----- Data supplied -----
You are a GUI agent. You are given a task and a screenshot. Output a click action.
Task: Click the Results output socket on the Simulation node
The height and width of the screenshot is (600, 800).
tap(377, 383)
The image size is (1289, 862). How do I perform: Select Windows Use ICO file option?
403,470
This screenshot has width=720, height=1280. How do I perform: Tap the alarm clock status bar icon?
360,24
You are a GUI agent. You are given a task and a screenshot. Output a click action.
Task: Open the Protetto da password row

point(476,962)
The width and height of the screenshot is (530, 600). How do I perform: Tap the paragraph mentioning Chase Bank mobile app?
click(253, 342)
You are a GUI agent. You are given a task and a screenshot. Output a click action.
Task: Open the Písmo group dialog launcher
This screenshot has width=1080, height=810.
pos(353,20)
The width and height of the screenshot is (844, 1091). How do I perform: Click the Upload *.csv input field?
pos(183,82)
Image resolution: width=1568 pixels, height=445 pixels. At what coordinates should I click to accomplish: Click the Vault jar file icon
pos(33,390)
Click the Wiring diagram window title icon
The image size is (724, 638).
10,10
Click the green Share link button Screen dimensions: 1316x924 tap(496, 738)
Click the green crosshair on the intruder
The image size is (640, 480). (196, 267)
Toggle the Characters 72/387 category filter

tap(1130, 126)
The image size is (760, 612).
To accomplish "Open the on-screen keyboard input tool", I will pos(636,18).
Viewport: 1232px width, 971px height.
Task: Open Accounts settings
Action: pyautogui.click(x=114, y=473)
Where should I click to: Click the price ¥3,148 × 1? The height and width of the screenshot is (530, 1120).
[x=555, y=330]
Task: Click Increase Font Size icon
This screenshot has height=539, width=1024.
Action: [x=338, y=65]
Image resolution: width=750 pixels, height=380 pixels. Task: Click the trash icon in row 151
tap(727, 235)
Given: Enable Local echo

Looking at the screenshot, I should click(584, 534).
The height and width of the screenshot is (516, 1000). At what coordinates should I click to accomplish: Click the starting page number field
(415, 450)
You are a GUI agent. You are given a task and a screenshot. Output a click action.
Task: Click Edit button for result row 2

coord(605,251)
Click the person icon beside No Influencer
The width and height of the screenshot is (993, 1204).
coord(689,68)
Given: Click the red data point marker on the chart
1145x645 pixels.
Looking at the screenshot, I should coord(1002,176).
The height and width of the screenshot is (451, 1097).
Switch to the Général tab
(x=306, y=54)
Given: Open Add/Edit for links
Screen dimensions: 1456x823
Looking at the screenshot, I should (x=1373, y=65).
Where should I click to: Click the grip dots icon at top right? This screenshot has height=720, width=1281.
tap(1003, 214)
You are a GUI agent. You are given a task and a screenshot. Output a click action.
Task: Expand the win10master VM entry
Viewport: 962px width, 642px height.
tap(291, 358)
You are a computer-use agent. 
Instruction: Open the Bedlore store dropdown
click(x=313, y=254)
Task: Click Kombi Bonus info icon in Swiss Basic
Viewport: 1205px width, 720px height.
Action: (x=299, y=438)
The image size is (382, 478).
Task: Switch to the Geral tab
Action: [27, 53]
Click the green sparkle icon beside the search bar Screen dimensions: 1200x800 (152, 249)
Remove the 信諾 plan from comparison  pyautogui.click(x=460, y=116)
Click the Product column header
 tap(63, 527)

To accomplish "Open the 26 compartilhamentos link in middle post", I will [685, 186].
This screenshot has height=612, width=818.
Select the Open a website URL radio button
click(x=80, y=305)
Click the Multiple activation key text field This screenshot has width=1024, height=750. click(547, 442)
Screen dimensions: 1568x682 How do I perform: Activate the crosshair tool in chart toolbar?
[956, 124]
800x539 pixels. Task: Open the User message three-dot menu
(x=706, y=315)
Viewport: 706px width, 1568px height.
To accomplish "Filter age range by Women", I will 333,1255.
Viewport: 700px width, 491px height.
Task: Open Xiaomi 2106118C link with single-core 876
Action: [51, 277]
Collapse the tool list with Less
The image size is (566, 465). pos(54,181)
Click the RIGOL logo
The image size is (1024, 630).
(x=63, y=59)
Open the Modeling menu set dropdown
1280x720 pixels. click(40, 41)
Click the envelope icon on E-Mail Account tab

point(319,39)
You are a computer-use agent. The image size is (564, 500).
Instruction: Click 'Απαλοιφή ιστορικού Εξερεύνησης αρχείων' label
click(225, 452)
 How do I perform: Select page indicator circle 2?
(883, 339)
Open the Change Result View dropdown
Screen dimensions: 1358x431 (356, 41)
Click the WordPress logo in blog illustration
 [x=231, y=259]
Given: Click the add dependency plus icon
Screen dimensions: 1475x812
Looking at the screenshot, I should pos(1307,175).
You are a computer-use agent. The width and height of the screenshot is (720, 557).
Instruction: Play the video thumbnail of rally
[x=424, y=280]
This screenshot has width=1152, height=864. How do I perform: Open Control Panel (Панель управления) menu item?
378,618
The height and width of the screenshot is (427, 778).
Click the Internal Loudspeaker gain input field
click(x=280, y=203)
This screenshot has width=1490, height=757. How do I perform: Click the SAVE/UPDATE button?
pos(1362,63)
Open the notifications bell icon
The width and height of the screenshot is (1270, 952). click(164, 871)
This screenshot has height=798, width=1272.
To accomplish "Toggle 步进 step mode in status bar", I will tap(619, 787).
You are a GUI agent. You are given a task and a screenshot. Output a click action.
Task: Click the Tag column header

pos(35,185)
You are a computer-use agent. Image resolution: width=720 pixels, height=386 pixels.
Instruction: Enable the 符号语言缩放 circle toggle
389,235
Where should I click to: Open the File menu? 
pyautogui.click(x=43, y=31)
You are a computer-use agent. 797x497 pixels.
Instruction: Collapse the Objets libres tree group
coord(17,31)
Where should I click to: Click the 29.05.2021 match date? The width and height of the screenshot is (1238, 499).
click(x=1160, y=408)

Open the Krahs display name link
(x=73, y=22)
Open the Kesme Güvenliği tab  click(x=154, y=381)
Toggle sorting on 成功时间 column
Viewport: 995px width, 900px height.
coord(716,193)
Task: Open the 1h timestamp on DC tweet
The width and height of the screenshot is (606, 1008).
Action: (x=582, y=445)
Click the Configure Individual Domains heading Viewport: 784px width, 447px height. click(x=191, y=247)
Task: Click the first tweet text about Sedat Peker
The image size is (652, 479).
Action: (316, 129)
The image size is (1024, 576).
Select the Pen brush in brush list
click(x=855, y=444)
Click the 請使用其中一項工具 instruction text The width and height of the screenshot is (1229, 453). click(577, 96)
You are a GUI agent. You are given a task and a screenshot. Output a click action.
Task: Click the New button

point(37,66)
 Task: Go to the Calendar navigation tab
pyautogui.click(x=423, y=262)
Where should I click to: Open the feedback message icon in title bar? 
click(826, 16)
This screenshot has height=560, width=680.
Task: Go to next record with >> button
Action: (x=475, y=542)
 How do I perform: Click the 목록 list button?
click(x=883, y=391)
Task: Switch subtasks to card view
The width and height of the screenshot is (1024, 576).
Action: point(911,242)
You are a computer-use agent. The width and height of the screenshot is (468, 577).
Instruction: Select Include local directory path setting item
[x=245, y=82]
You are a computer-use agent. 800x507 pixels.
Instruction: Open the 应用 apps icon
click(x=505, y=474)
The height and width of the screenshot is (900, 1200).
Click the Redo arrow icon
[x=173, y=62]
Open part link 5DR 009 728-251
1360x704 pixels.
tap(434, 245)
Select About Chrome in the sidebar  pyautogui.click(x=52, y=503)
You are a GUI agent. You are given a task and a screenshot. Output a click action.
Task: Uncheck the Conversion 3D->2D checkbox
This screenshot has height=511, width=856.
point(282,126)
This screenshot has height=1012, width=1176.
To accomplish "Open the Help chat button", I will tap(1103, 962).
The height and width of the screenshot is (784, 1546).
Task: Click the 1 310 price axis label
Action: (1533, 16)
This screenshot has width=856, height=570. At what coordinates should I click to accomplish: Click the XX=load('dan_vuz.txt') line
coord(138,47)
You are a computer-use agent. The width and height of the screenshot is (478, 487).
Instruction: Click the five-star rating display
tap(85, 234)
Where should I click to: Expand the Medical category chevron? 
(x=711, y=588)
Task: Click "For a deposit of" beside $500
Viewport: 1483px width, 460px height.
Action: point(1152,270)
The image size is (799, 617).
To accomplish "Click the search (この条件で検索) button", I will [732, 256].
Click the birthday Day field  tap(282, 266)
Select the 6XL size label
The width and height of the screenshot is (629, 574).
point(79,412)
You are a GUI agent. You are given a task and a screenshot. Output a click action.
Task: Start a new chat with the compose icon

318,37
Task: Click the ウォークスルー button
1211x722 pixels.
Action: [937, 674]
-----
Aim of the task >> State the number of lines in the records that include the string "search", without any other words.

Response box >> 2